## Supplied text
** begin **
Use active-groups, or an equivalent pool membership mechanism, as the hard include/exclude switch.
Still patch weight=0 for intent, observability, and alignment with policy.
Always verify the final DNS answer.
15. External Controller Recommendation
The PoC used scripts/test logic to patch per-domain active-groups and DNSPolicy. A production controller should implement the same logic continuously.
Recommended controller behavior:
Input:
hostname
group
helperUser or kubeconfig reference
baseWeight
geo
defaultGeo
health probe owner
active-groups FQDN
Loop:
read DNSHealthCheckProbe per hostname/site
compute healthy groups per hostname
patch that hostname active-groups TXT on all authoritative CoreDNS instances
patch DNSPolicy weight to baseWeight when healthy
patch DNSPolicy weight to 0 when unhealthy
verify final DNS answer until bad VIP is absent
Example CRD shape used in the single-domain controller test:
apiVersion: rhcl-lab.wzhlab.top/v1alpha1
kind: GlobalTrafficPolicy
metadata:
name: glb-kuadrant
namespace: rhcl-glb-controller
spec:
activeGroupsFQDN: kuadrant-active-groups.glb.kuadrant.wzhlab.top.
ttl: 10
strategies:
- active-groups
- dnspolicy-weight
sites:
- group: demo-01
helperUser: sno
baseWeight: 60
geo: GEO-NA
defaultGeo: true
corednsNamespace: kuadrant-coredns
corednsConfigMap: kuadrant-coredns
dnsPolicyNamespace: api-gateway
dnsPolicyName: ingress-gateway-dns
probeNamespace: api-gateway
probeOwner: ingress-gateway-http
- group: demo-02
helperUser: sno2
baseWeight: 30
geo: GEO-NA
defaultGeo: false
corednsNamespace: kuadrant-coredns
corednsConfigMap: kuadrant-coredns
dnsPolicyNamespace: api-gateway
dnsPolicyName: ingress-gateway-dns
probeNamespace: api-gateway
probeOwner: ingress-gateway-http
- group: demo-03
helperUser: sno3
baseWeight: 10
geo: GEO-NA
defaultGeo: false
corednsNamespace: kuadrant-coredns
corednsConfigMap: kuadrant-coredns
dnsPolicyNamespace: api-gateway
dnsPolicyName: ingress-gateway-dns
probeNamespace: api-gateway
probeOwner: ingress-gateway-httpFor two domains, the controller should make the active-groups state hostname-scoped:
glb-a.kuadrant.wzhlab.top -> kuadrant-active-groups.glb-a.kuadrant.wzhlab.top
glb-b.kuadrant.wzhlab.top -> kuadrant-active-groups.glb-b.kuadrant.wzhlab.top
16. Avi Replacement Analysis
The customer requirement was:
We are looking for an alternative to Avi ALB that performs multi-geo, multi-cluster load balancing.
** end **
## Information shown
** begin **
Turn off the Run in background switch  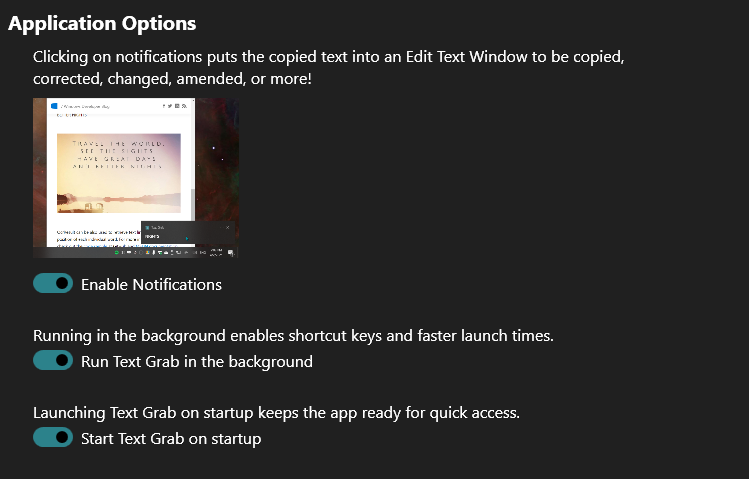click(53, 360)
** end **
## The tasks
a) Condense the paragraph of the GLB notes that begins "The PoC used scripts/test logic" into a single shorter sentence that keeps its main facts.
b) Rewrite the passage of the GLB notes between "Use active-groups, or" and "final DNS answer.", inclusive, putting "check" in place of "verify".
The listing has no role in what follows.

## Exercise responses
a) The PoC patched per-domain active-groups and DNSPolicy with scripts and test logic, and a production controller should apply that logic continuously.

b)
Use active-groups, or an equivalent pool membership mechanism, as the hard include/exclude switch.
Still patch weight=0 for intent, observability, and alignment with policy.
Always check the final DNS answer.